Running local agentic AI coding workflows without cloud subscriptions
Cloud coding assistants fail agentic workloads in a specific way: they hit quota walls mid-task, not mid-conversation. A chat session sends one prompt and waits. An agentic loop sends a planning prompt, reads a file, writes a diff, runs a linter, reads the error, and tries again, all before you’ve touched the keyboard. Each of those steps burns tokens, and the cumulative usage bears no resemblance to what quota calculators assume.
Google’s Gemini free tier is a clear example. The headline rate looks generous until you account for context re-injection. Agentic tools like Cline re-send the full conversation and file context with each step. A 100,000-token context window, cycled ten times through a single bug fix, consumes a million input tokens before a line ships. Free tier weekly caps collapse in hours, not days. Paid tiers are not immune; metered consumption models mean a busy day of agentic coding produces a bill that scales with the number of reasoning steps taken, not the number of features completed.

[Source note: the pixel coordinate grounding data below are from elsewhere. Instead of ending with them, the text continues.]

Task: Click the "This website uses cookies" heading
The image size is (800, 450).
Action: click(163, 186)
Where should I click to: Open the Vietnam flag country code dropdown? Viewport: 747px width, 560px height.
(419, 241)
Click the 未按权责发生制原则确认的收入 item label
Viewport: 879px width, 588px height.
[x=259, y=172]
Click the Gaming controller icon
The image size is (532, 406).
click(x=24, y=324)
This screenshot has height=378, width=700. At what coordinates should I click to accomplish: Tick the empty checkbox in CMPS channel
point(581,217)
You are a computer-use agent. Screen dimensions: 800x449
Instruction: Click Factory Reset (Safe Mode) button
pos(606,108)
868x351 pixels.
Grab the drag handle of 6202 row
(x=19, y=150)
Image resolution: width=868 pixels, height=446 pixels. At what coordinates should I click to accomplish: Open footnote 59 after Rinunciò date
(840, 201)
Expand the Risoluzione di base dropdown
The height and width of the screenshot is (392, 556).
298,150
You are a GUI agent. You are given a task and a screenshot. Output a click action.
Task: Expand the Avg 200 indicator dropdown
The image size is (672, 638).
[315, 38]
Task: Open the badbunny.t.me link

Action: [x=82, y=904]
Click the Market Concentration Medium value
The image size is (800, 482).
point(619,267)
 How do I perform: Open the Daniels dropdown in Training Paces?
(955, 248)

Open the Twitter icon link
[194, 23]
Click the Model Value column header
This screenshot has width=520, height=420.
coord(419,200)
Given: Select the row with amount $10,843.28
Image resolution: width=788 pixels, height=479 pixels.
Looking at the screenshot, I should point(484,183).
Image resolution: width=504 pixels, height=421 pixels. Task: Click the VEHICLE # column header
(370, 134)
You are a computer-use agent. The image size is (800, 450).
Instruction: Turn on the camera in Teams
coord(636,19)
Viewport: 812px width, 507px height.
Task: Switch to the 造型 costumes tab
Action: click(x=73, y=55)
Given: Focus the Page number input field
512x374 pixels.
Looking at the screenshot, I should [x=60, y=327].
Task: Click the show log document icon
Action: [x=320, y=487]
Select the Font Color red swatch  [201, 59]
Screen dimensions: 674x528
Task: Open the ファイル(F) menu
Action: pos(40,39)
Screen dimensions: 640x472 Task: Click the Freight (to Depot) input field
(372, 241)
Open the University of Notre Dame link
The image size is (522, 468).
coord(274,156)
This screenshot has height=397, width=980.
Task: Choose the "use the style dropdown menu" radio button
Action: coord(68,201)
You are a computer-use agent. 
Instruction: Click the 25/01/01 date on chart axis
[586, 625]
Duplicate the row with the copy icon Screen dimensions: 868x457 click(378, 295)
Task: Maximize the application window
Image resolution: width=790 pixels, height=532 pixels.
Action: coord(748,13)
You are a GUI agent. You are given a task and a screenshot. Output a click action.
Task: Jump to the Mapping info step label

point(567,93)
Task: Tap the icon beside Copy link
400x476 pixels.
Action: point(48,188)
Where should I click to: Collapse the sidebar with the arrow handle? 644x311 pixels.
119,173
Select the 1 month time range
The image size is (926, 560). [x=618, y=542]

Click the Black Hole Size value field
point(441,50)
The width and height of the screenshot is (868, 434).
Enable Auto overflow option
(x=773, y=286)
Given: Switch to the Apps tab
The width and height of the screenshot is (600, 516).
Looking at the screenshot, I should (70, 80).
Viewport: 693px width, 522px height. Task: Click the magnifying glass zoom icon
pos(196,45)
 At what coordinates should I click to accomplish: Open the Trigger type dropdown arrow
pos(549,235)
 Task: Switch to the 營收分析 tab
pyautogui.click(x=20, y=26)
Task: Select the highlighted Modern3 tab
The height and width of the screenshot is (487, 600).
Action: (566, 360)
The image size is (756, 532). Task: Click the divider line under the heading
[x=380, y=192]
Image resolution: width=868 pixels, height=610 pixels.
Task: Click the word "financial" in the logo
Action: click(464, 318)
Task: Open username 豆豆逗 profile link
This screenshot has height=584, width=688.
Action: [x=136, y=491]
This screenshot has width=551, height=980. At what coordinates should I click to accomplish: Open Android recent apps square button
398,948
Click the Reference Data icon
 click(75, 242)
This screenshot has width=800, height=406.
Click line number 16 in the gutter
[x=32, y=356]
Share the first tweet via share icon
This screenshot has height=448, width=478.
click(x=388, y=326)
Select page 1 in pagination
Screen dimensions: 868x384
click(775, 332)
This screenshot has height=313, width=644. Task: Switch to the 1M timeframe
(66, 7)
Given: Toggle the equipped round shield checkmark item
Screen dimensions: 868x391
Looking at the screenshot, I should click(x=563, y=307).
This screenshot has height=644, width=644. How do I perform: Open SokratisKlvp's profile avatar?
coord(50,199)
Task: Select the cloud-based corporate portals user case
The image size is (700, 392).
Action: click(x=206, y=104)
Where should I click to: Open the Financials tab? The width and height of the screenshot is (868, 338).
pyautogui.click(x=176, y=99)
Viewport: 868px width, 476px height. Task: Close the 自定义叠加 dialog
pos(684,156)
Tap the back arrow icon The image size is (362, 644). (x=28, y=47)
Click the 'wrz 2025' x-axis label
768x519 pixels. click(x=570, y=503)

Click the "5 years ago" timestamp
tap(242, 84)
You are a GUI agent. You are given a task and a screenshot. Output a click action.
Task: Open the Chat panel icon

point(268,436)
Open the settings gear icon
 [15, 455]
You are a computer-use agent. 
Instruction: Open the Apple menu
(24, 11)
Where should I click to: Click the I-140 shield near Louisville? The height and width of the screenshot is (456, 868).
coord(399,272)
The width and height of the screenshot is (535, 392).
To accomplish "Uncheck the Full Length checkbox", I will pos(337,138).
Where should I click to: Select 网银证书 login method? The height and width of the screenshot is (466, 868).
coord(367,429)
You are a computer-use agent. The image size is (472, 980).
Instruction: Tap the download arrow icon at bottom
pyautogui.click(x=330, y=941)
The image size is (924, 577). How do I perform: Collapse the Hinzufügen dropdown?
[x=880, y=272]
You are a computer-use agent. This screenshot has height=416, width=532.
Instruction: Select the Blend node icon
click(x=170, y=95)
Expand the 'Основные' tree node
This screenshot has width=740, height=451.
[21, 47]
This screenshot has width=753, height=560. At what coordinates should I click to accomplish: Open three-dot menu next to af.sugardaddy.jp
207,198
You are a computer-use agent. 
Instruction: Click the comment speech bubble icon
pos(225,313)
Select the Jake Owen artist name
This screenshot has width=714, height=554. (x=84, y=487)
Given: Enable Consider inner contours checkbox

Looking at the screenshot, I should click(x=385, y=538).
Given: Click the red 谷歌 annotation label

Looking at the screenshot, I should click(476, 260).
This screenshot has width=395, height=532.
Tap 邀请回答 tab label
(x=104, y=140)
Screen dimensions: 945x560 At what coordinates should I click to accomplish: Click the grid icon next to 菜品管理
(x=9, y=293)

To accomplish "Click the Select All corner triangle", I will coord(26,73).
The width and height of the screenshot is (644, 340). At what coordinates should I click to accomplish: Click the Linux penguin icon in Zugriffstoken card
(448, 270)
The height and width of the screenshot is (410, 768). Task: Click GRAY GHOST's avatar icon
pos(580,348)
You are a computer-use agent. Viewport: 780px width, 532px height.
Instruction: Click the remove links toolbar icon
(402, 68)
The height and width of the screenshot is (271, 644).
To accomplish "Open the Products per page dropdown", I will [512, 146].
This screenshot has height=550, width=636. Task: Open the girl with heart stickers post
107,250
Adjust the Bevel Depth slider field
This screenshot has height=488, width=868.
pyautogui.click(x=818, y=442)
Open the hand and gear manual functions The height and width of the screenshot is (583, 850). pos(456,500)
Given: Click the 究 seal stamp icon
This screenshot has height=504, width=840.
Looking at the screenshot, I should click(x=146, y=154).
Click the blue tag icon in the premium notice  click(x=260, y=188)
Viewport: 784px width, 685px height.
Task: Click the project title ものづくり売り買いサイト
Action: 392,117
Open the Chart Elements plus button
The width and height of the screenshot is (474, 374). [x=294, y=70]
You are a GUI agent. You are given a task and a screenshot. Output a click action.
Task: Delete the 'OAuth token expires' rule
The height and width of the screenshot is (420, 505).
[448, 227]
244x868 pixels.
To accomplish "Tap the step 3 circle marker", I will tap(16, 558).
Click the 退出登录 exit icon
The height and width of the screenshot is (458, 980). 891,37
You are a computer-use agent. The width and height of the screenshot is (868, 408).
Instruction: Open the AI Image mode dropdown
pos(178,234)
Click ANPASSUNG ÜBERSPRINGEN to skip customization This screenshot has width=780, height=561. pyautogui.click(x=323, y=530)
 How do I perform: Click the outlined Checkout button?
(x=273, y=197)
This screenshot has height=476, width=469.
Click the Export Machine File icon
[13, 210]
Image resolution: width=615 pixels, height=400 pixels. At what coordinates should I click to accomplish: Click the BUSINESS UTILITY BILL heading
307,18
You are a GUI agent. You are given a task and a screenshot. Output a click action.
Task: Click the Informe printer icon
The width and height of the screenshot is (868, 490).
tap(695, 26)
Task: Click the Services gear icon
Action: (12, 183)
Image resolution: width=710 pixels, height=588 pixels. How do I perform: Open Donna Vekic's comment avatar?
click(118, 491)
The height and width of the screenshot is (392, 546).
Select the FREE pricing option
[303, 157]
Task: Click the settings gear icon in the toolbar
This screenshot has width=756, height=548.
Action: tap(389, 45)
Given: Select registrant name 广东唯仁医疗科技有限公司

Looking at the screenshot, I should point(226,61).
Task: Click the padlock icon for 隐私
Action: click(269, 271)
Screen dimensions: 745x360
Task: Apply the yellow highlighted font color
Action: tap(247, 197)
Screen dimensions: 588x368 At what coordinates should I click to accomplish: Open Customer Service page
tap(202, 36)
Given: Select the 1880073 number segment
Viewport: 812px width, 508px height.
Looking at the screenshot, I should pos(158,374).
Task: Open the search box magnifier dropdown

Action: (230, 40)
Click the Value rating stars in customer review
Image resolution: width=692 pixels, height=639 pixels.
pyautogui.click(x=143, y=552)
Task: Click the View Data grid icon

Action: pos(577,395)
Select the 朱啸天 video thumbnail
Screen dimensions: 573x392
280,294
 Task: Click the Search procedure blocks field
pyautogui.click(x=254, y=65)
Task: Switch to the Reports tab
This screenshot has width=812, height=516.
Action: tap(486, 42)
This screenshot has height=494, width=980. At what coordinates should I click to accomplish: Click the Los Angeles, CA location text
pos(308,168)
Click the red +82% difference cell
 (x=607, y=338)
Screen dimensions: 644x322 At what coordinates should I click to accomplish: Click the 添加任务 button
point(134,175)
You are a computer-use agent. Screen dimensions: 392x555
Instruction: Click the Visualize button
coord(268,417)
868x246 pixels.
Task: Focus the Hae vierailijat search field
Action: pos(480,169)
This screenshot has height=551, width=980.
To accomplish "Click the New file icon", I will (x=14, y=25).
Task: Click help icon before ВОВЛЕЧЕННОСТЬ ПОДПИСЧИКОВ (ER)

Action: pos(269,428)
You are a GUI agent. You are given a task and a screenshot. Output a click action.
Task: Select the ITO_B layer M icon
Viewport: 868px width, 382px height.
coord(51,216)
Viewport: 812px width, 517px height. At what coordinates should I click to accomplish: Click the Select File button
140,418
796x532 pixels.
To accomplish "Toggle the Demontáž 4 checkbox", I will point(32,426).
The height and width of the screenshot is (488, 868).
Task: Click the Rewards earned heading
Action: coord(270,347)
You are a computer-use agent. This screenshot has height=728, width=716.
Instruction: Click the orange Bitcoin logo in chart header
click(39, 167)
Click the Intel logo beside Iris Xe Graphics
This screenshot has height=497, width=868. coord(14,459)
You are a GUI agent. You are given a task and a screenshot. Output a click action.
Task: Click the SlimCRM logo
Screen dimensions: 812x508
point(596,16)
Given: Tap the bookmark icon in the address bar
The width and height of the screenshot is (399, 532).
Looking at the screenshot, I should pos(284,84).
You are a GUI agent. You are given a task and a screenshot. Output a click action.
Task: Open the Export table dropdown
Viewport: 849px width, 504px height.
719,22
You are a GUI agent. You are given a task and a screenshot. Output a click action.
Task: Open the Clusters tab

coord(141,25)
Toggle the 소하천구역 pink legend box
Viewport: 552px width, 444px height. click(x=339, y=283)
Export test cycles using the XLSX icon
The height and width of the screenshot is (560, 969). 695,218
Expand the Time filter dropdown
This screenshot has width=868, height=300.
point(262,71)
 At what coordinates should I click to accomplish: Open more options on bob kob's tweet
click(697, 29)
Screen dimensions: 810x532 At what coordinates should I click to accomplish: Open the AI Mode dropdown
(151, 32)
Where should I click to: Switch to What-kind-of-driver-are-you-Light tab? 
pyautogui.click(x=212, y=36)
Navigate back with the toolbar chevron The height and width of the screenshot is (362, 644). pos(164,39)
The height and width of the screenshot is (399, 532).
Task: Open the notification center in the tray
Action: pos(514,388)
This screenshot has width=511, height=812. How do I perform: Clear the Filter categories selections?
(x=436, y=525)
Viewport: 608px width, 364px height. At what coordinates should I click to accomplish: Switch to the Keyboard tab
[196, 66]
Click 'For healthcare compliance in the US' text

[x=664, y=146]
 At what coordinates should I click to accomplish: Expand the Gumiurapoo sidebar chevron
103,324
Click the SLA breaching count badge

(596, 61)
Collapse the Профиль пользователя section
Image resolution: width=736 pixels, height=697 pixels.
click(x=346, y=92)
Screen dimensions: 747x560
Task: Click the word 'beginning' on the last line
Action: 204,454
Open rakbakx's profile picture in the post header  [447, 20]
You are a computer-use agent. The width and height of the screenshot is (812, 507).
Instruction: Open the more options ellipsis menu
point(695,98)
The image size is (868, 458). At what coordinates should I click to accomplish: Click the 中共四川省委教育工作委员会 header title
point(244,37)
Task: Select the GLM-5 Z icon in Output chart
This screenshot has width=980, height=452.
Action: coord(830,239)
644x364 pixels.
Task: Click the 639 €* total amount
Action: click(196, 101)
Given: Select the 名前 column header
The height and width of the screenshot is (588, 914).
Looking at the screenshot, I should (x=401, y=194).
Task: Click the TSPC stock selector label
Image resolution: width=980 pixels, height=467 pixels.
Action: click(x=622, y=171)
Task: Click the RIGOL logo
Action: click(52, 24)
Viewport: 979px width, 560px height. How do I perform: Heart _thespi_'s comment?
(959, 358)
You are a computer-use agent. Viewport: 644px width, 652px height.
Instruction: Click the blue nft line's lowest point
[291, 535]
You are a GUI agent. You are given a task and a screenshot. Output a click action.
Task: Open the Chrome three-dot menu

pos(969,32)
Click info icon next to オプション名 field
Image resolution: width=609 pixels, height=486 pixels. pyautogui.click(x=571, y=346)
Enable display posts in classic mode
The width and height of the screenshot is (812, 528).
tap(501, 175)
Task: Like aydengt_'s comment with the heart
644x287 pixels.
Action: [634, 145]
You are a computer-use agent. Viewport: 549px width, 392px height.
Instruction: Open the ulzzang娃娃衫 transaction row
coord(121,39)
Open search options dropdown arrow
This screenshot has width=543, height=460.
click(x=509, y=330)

The calculation changes when the model runs locally. No rate resets, no quota emails, no API key revocations mid-refactor.
Why agentic token usage breaks cloud quota assumptions
Standard quota estimates assume conversational use: a prompt, a response, occasionally some context. Agentic tools work differently. Cline, for example, operates in a plan-then-act loop. It sends the task, the file tree, relevant source files, and prior conversation state on every single step. A task involving five files and twelve agent steps re-sends those five files twelve times. With an average file size of 200 lines of Python, that’s a lot of input tokens that never appear in any back-of-envelope estimate.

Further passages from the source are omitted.